Kadın elimi tuttu. Ben de yüzüne bakarak şu beyti söyledim.
“Sev seni seveni hâk ile yeksan etse de
Sevme seni sevmeyeni Mısır’a sultan etse de. “
Hep gülüştüler. Kadın resmimi istedi. “Yarın gel yan yana bir resim çıkarak.” dedim. Bir daha görünmedi.
“Ağa kanunları nasıl yapıyordunuz?”
“Kanun yapmak, tıpkı yayıkta yağ yapmaya benziyor. Çalkalıyorduk, çalkalıyorduk. Yayıktan yağ çıkar gibi kanunda çalkalana, çalkalana çıkıyordu.”
“Bir zaman seyahate çıkmıştınız?” “Evet. Bir gün Meclis’in kapısı önünde idik. Gazi Paşa Hazretlerine dedim ki: Allah düzenimizi bozmasın, şanımızı arttırsın, kılıcımızı keskin, talihimizi açık etsin.” dedim. Bunu dediğim zaman gözümden yaş aktı. Paşa Hazretleri, beni kolumdan tutarak otomobiline aldı. Beraberce Eskişehir’e seyahat ettik. Allah Büyük Gazi’ye çok ömür versin, çok büyük adamdır. Kıymetini bilelim, ne diyem, bana çok şefkat muhabbet gösterdi. Allah da onun sevenini çok etsin. Bizim meclisimizde bir duamız bir de arkadaşlara imam vermemizden başka gayretimiz olmadı. “
“Ankara’yı nasıl buldunuz?”
“Cennet olmuş, şaştım kaldım. Tanınmaz hale gelmiş. Çalışanların gayreti var olsun.”
“12 sene sonra bu seyahatiniz ne içindir?”

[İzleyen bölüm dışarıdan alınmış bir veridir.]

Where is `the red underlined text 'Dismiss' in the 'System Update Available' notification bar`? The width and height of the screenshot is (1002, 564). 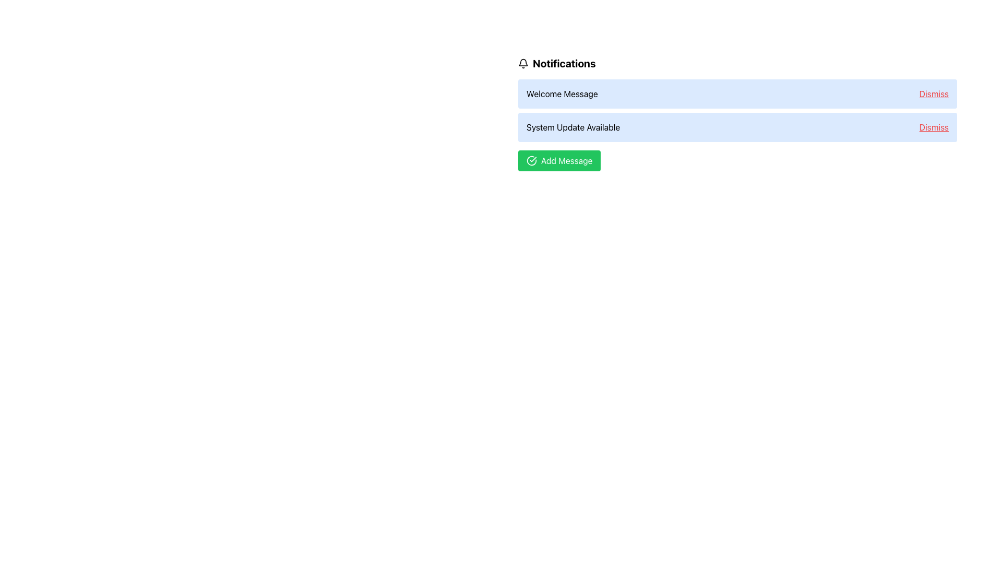
the red underlined text 'Dismiss' in the 'System Update Available' notification bar is located at coordinates (933, 126).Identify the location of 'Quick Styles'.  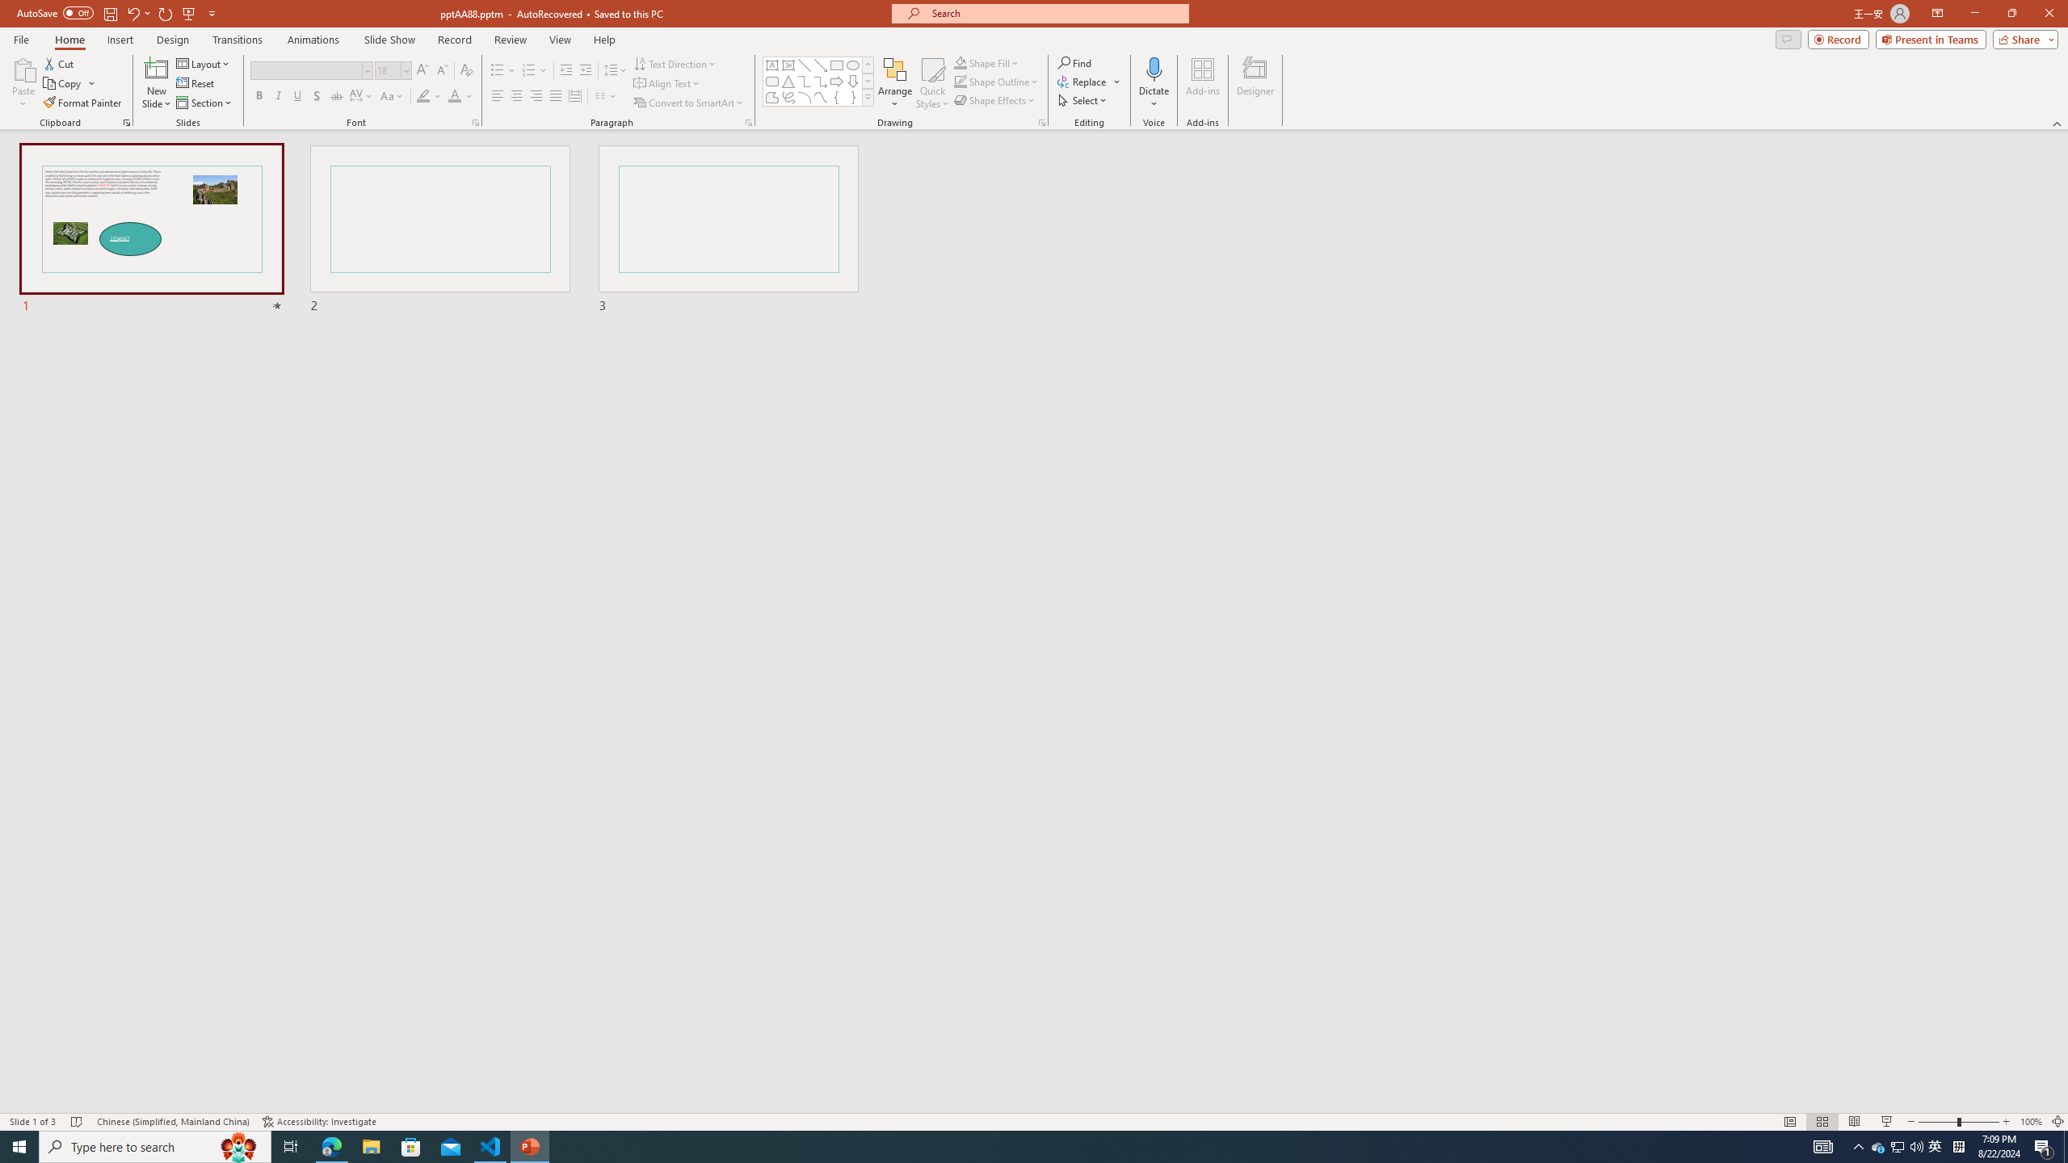
(931, 83).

“Gazi Hazretlerin ziyarete geldim.”
“Arzunuz nedir?”
“Hey oğul, ihtiyarlıktan çalışamıyorum. Memlekete çok hizmet ettim. Son ömrümde devletimden ve milletimden bir tekaütlük maaşımı almağa geldim. Bu işimde olursa mesut olarak memleketime döneceğim”
1931 yılında, Diyap Ağa’yla yapılan bu röportaj, onun gerçek bir vatansever, gerçek bir kahraman ve gerçek bir Müslüman olduğunu bütün çıplaklığıyla gözler önüne sermektedir.
Birinci Meclis’in Dersim Milletvekili Diyap Ağa, Atatürk’ün 1 Mayıs 1920’de Meclis’te yaptığı o tarihi konuşmada “ Meclisi âlimizi teşkil eden zevat, yalnız Türk değildir, Yalnız Çerkez değildir, yalnız Kürt değildir, yalnız Laz değildir; fakat hepsinden mürekkep anasır-ı İslamiyedir, samimi bir mecmuadır.” diye tanımladığı Türk milletinin güzide bir ferdidir.
O okuma yazma bilmeyen Diyap Ağa, emperyalizmin pençesine düşmeden, din, namus ve vatan aşkıyla Atatürk’ün yanında Milli Harekete destek olmak için milletvekili olan, ve ayrılıkçılara karşı ülkenin bütünlüğünü savunan gerçek bir kahramandır.
Diyap Ağa, dünün ve bugünün Türkiye Cumhuriyeti karşıtı “ayrılıkçı Kürtçülerine” ders verircesine, kendisini Türk milletinin bir ferdi olarak görmüş ve göğsünü gere gere “Biz Türk’üz” demiştir.
Diyap Yıldırım, 9 Eylül 1935 tarihinde Divriği, Sivas’da 83 yaşında ölmüştür.